§ **EXERCISE GOAL**: Print these lines out exactly as they stand, covering all of the records.

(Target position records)

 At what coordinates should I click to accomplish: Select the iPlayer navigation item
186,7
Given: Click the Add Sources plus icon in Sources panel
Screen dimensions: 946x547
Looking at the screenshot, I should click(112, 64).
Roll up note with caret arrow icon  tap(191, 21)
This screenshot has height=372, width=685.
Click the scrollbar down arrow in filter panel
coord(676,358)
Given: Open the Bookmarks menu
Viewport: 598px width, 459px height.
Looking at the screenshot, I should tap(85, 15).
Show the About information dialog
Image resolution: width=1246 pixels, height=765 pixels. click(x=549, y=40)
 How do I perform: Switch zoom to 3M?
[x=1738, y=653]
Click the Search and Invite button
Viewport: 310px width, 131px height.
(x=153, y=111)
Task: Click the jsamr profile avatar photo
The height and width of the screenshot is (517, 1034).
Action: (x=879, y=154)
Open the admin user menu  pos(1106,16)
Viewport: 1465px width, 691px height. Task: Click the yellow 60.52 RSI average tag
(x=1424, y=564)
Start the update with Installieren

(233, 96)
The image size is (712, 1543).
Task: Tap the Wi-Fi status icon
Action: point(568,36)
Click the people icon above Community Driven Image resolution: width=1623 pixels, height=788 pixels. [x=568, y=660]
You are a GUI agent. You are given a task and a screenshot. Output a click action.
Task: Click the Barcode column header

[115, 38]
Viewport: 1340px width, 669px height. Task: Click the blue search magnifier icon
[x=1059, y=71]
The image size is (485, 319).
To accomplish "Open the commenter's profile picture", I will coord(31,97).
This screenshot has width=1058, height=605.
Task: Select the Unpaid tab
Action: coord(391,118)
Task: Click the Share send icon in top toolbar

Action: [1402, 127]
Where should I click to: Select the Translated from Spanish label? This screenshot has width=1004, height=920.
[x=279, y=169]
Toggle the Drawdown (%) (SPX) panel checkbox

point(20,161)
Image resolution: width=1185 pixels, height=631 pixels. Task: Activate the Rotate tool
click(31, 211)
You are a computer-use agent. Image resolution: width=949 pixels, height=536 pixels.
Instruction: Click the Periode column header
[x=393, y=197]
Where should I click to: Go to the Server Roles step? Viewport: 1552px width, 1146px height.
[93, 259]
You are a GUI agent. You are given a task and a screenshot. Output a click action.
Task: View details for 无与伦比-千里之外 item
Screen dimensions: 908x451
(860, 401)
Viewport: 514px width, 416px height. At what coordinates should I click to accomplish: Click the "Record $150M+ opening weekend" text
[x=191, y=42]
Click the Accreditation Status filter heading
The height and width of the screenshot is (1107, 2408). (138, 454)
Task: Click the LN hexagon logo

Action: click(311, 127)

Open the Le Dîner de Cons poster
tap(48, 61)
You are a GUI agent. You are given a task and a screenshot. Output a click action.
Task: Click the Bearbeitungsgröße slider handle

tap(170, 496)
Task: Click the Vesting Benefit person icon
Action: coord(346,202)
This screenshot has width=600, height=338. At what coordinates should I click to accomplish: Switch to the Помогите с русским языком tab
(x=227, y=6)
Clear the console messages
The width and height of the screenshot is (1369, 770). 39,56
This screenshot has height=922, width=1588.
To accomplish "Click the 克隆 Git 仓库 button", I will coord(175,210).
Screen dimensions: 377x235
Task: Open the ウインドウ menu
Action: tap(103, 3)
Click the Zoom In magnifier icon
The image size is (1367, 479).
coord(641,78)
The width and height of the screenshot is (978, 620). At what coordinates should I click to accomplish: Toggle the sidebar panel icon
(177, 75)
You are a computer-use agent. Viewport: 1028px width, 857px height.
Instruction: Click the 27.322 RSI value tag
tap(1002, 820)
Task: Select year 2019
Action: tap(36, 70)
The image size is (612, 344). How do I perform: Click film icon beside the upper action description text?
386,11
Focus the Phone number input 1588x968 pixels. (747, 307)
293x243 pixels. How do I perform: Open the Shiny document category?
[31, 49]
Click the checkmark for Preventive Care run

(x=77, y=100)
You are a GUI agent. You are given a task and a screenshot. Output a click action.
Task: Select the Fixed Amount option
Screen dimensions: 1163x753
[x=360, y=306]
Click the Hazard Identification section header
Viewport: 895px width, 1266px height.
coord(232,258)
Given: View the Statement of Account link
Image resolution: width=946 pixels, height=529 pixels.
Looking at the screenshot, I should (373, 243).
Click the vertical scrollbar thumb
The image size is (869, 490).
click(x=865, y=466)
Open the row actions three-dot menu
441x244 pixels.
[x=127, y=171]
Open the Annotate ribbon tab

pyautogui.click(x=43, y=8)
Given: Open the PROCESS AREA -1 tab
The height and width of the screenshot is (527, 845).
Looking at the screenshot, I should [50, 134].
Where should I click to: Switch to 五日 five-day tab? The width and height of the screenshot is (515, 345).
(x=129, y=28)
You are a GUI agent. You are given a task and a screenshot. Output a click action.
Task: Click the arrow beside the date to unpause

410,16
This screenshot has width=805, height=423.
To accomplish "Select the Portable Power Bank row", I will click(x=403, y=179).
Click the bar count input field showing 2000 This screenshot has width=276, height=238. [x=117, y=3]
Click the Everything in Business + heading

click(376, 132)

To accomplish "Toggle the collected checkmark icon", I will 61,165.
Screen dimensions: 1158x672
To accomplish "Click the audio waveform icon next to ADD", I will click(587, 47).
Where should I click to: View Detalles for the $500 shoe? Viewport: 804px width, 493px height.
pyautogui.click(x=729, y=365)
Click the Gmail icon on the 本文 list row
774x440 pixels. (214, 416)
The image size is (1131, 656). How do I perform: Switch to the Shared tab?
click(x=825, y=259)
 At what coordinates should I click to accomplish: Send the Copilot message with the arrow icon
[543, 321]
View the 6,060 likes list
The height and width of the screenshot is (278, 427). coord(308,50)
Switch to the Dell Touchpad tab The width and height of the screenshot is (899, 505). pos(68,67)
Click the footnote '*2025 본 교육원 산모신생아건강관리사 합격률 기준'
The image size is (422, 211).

§ **EXERCISE SOLUTION**:
 At what coordinates should I click to accomplish: Select the iPlayer navigation item
186,7
Given: Click the Add Sources plus icon in Sources panel
Screen dimensions: 946x547
Looking at the screenshot, I should click(112, 64).
Roll up note with caret arrow icon  tap(191, 21)
This screenshot has height=372, width=685.
Click the scrollbar down arrow in filter panel
coord(676,358)
Given: Open the Bookmarks menu
Viewport: 598px width, 459px height.
Looking at the screenshot, I should tap(85, 15).
Show the About information dialog
Image resolution: width=1246 pixels, height=765 pixels. click(x=549, y=40)
 How do I perform: Switch zoom to 3M?
[x=1738, y=653]
Click the Search and Invite button
Viewport: 310px width, 131px height.
(x=153, y=111)
Task: Click the jsamr profile avatar photo
The height and width of the screenshot is (517, 1034).
Action: (x=879, y=154)
Open the admin user menu  pos(1106,16)
Viewport: 1465px width, 691px height. Task: Click the yellow 60.52 RSI average tag
(x=1424, y=564)
Start the update with Installieren

(233, 96)
The image size is (712, 1543).
Task: Tap the Wi-Fi status icon
Action: point(568,36)
Click the people icon above Community Driven Image resolution: width=1623 pixels, height=788 pixels. [x=568, y=660]
You are a GUI agent. You are given a task and a screenshot. Output a click action.
Task: Click the Barcode column header

[115, 38]
Viewport: 1340px width, 669px height. Task: Click the blue search magnifier icon
[x=1059, y=71]
The image size is (485, 319).
To accomplish "Open the commenter's profile picture", I will coord(31,97).
This screenshot has width=1058, height=605.
Task: Select the Unpaid tab
Action: coord(391,118)
Task: Click the Share send icon in top toolbar

Action: [1402, 127]
Where should I click to: Select the Translated from Spanish label? This screenshot has width=1004, height=920.
[x=279, y=169]
Toggle the Drawdown (%) (SPX) panel checkbox

point(20,161)
Image resolution: width=1185 pixels, height=631 pixels. Task: Activate the Rotate tool
click(31, 211)
You are a computer-use agent. Image resolution: width=949 pixels, height=536 pixels.
Instruction: Click the Periode column header
[x=393, y=197]
Where should I click to: Go to the Server Roles step? Viewport: 1552px width, 1146px height.
[93, 259]
You are a GUI agent. You are given a task and a screenshot. Output a click action.
Task: View details for 无与伦比-千里之外 item
Screen dimensions: 908x451
(860, 401)
Viewport: 514px width, 416px height. At what coordinates should I click to accomplish: Click the "Record $150M+ opening weekend" text
[x=191, y=42]
Click the Accreditation Status filter heading
The height and width of the screenshot is (1107, 2408). (138, 454)
Task: Click the LN hexagon logo

Action: click(311, 127)

Open the Le Dîner de Cons poster
tap(48, 61)
You are a GUI agent. You are given a task and a screenshot. Output a click action.
Task: Click the Bearbeitungsgröße slider handle

tap(170, 496)
Task: Click the Vesting Benefit person icon
Action: coord(346,202)
This screenshot has width=600, height=338. At what coordinates should I click to accomplish: Switch to the Помогите с русским языком tab
(x=227, y=6)
Clear the console messages
The width and height of the screenshot is (1369, 770). 39,56
This screenshot has height=922, width=1588.
To accomplish "Click the 克隆 Git 仓库 button", I will coord(175,210).
Screen dimensions: 377x235
Task: Open the ウインドウ menu
Action: tap(103, 3)
Click the Zoom In magnifier icon
The image size is (1367, 479).
coord(641,78)
The width and height of the screenshot is (978, 620). At what coordinates should I click to accomplish: Toggle the sidebar panel icon
(177, 75)
You are a computer-use agent. Viewport: 1028px width, 857px height.
Instruction: Click the 27.322 RSI value tag
tap(1002, 820)
Task: Select year 2019
Action: tap(36, 70)
The image size is (612, 344). How do I perform: Click film icon beside the upper action description text?
386,11
Focus the Phone number input 1588x968 pixels. (747, 307)
293x243 pixels. How do I perform: Open the Shiny document category?
[31, 49]
Click the checkmark for Preventive Care run

(x=77, y=100)
You are a GUI agent. You are given a task and a screenshot. Output a click action.
Task: Select the Fixed Amount option
Screen dimensions: 1163x753
[x=360, y=306]
Click the Hazard Identification section header
Viewport: 895px width, 1266px height.
coord(232,258)
Given: View the Statement of Account link
Image resolution: width=946 pixels, height=529 pixels.
Looking at the screenshot, I should (373, 243).
Click the vertical scrollbar thumb
The image size is (869, 490).
click(x=865, y=466)
Open the row actions three-dot menu
441x244 pixels.
[x=127, y=171]
Open the Annotate ribbon tab

pyautogui.click(x=43, y=8)
Given: Open the PROCESS AREA -1 tab
The height and width of the screenshot is (527, 845).
Looking at the screenshot, I should [50, 134].
Where should I click to: Switch to 五日 five-day tab? The width and height of the screenshot is (515, 345).
(x=129, y=28)
You are a GUI agent. You are given a task and a screenshot. Output a click action.
Task: Click the arrow beside the date to unpause

410,16
This screenshot has width=805, height=423.
To accomplish "Select the Portable Power Bank row", I will click(x=403, y=179).
Click the bar count input field showing 2000 This screenshot has width=276, height=238. [x=117, y=3]
Click the Everything in Business + heading

click(376, 132)

To accomplish "Toggle the collected checkmark icon", I will 61,165.
Screen dimensions: 1158x672
To accomplish "Click the audio waveform icon next to ADD", I will click(587, 47).
Where should I click to: View Detalles for the $500 shoe? Viewport: 804px width, 493px height.
pyautogui.click(x=729, y=365)
Click the Gmail icon on the 本文 list row
774x440 pixels. (214, 416)
The image size is (1131, 656). How do I perform: Switch to the Shared tab?
click(x=825, y=259)
 At what coordinates should I click to accomplish: Send the Copilot message with the arrow icon
[543, 321]
View the 6,060 likes list
The height and width of the screenshot is (278, 427). coord(308,50)
Switch to the Dell Touchpad tab The width and height of the screenshot is (899, 505). pos(68,67)
Click the footnote '*2025 본 교육원 산모신생아건강관리사 합격률 기준'
The image size is (422, 211).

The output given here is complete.